# WebGL Picking Pipeline Benchmark v3 — scale & concurrency

## Environment

- **User agent:** `Mozilla/5.0 (Windows NT 10.0; Win64; x64) AppleWebKit/537.36 (KHTML, like Gecko) Chrome/148.0.0.0 Safari/537.36`
- **WebGL version:** WebGL2
- **GPU vendor:** `Google Inc. (NVIDIA)`
- **GPU renderer:** `ANGLE (NVIDIA, NVIDIA GeForce RTX 4060 (0x00002882) Direct3D11 vs_5_0 ps_5_0, D3D11)`
- **Timestamp:** 2026-05-24T19:35:21.025Z

## Test J: Draw call scaling

| Condition | N | Mean (ms) | Median | p95 | p99 | StdDev |
|---|---|---|---|---|---|---|
| 1_quads | 148 | 0.584 | 0.400 | 2.600 | 3.200 | 0.749 |
| 10_quads | 148 | 0.627 | 0.400 | 2.600 | 7.200 | 0.973 |
| 100_quads | 148 | 0.633 | 0.400 | 2.200 | 2.800 | 0.549 |
| 1000_quads | 148 | 1.598 | 1.300 | 3.300 | 3.700 | 0.715 |

**Finding:** 1 quad = 0.58ms, 1000 quads = 1.60ms (3× scaling). 
    Per-quad incremental cost: 1.02µs. 
    For a real graph with 1000 items, the picking pass alone costs ~1.6ms per refresh — 
    within frame budget. 
    This is the bottleneck refresh discipline (Layer 1) addresses by skipping the picking pass when nothing changed.

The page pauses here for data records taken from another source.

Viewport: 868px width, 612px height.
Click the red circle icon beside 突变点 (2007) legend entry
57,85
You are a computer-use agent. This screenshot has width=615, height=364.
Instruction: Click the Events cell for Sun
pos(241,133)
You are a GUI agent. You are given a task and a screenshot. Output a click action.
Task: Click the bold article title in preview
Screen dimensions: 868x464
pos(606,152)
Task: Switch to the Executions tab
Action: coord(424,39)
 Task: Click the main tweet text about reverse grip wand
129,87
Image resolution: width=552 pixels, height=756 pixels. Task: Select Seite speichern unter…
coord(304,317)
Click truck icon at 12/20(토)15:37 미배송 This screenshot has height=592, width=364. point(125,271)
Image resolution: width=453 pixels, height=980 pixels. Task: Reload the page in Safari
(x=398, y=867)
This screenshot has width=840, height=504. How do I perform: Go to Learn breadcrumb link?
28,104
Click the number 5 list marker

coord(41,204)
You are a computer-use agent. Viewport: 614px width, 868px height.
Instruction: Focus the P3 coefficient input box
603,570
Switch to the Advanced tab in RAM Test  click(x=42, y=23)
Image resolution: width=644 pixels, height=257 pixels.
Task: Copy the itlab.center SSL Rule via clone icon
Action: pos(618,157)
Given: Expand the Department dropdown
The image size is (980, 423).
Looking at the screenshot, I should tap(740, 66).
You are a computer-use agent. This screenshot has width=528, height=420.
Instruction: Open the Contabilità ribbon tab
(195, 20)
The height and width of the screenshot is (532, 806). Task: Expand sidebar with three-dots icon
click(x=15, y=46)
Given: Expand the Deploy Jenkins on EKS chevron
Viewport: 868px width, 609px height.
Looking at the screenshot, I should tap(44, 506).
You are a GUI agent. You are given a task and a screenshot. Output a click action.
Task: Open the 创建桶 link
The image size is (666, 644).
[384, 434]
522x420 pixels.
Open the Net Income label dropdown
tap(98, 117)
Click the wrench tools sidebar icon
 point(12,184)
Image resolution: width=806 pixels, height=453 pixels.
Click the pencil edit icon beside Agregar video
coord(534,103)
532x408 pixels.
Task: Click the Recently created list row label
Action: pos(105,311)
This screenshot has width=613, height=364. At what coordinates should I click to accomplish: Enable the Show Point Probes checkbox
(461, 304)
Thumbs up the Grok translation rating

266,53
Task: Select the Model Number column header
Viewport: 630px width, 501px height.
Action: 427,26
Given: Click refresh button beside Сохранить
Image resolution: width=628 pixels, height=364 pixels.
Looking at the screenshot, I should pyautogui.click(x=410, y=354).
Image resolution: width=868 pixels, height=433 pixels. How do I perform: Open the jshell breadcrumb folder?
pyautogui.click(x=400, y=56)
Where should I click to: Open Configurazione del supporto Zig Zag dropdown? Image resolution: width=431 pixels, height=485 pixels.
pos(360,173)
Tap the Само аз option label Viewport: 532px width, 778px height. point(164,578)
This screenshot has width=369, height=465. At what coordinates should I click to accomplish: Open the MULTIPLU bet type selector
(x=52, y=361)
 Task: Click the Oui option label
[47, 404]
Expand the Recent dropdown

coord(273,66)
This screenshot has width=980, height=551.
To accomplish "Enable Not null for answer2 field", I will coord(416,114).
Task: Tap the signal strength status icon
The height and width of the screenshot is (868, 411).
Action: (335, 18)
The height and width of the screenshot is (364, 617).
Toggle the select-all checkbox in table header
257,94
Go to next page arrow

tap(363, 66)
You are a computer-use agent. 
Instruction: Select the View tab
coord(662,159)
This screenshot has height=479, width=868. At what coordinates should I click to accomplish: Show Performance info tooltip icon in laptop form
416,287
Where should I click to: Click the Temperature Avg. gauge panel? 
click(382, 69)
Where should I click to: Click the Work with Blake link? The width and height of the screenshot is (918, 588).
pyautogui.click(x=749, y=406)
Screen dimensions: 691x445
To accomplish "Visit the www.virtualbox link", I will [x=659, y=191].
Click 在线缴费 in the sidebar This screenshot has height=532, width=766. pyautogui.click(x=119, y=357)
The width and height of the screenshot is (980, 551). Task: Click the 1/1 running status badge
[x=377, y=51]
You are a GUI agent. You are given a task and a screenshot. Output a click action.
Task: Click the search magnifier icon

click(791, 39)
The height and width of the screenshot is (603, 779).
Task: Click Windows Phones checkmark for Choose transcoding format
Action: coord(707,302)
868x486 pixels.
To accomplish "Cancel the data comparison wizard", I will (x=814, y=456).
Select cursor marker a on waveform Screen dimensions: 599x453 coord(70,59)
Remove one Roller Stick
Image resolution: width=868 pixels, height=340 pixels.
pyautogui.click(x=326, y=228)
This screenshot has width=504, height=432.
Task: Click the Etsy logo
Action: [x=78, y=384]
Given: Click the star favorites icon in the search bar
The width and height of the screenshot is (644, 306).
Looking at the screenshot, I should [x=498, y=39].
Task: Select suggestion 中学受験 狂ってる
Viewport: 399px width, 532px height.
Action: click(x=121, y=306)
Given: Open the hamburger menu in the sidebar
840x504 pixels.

## Test K: Framebuffer size impact

| Condition | N | Mean (ms) | Median | p95 | p99 | StdDev |
|---|---|---|---|---|---|---|
| fb_256 | 148 | 0.493 | 0.300 | 1.100 | 3.000 | 0.717 |
| fb_512 | 148 | 0.528 | 0.400 | 1.100 | 2.900 | 0.707 |
| fb_1024 | 148 | 0.912 | 0.500 | 3.100 | 4.500 | 0.943 |
| fb_2048 | 148 | 1.517 | 1.300 | 3.800 | 5.100 | 0.825 |

**Finding:** 256×256 = 0.49ms, 2048×2048 = 1.52ms 
    (3.1× cost for 64× pixels). 
    Cost scales sub-linearly with framebuffer size — GPU is efficient at large rasterization.
    For Sigma users running on 4K displays, the picking pass cost may be substantially higher than benchmarks suggest.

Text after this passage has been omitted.